## [Task requirements]
Write out exactly the lines of the entries below from the one holding "Instruction: Open the" to the one holding "Click the gift", inclusive, and leave out all other lines.

## [Data shown]
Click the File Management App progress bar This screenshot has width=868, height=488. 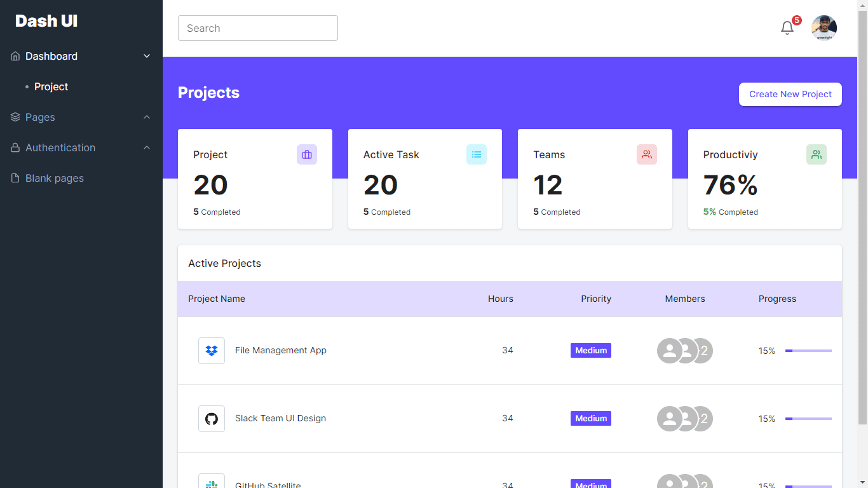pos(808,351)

...

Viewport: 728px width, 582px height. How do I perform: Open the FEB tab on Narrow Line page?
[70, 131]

---

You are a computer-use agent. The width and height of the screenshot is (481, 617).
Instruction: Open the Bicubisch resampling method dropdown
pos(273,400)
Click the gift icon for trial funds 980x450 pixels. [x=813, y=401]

## [Exercise output]
Instruction: Open the Bicubisch resampling method dropdown
pos(273,400)
Click the gift icon for trial funds 980x450 pixels. [x=813, y=401]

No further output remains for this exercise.